(INPUT DATA):
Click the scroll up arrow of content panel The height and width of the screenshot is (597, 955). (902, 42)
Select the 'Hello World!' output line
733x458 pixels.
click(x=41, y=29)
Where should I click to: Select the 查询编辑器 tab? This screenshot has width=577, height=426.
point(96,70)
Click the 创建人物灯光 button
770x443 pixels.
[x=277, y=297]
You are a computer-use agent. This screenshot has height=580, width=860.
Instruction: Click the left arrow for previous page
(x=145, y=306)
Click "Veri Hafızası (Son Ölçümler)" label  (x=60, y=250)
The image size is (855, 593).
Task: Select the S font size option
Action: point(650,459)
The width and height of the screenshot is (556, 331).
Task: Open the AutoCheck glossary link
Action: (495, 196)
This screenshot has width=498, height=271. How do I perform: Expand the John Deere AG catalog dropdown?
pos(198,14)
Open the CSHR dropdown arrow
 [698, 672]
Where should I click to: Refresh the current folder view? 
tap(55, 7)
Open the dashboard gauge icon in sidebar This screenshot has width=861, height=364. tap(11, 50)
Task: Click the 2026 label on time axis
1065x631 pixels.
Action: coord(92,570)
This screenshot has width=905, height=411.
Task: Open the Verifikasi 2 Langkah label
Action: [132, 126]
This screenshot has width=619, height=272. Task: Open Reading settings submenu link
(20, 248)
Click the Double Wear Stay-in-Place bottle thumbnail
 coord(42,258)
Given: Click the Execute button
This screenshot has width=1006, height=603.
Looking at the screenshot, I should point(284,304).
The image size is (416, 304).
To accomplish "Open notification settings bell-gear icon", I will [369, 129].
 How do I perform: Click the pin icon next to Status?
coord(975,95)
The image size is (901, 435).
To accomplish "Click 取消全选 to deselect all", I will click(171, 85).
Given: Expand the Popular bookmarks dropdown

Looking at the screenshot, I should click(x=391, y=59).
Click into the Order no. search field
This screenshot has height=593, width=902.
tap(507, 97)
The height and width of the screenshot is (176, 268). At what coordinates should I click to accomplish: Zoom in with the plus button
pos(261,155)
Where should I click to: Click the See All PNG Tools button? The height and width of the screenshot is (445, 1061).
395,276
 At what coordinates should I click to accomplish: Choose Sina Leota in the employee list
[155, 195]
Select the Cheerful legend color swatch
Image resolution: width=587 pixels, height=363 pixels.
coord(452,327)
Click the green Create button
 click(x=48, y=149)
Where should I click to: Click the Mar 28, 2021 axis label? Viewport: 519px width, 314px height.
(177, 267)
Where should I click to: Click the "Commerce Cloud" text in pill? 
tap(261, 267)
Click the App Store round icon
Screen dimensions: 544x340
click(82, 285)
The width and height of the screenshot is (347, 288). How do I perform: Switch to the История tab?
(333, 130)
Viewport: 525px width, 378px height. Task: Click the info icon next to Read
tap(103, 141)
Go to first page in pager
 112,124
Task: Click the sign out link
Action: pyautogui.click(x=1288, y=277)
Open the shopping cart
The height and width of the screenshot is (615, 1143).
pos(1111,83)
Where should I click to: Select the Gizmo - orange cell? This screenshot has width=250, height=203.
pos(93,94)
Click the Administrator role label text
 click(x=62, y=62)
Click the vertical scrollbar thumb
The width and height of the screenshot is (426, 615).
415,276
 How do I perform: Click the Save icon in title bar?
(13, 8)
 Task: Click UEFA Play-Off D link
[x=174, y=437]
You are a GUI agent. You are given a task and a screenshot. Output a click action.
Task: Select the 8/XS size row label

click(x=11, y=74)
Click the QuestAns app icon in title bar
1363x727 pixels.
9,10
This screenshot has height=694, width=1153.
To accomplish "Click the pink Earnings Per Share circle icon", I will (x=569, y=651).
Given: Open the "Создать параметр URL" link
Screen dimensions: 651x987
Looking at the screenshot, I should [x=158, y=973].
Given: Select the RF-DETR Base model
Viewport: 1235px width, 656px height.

(WHAT IS EXPECTED): Line count for the word "will": give the number of lines in the entries above that contain it, and nothing more.

(SOLUTION TO THIS TASK): 3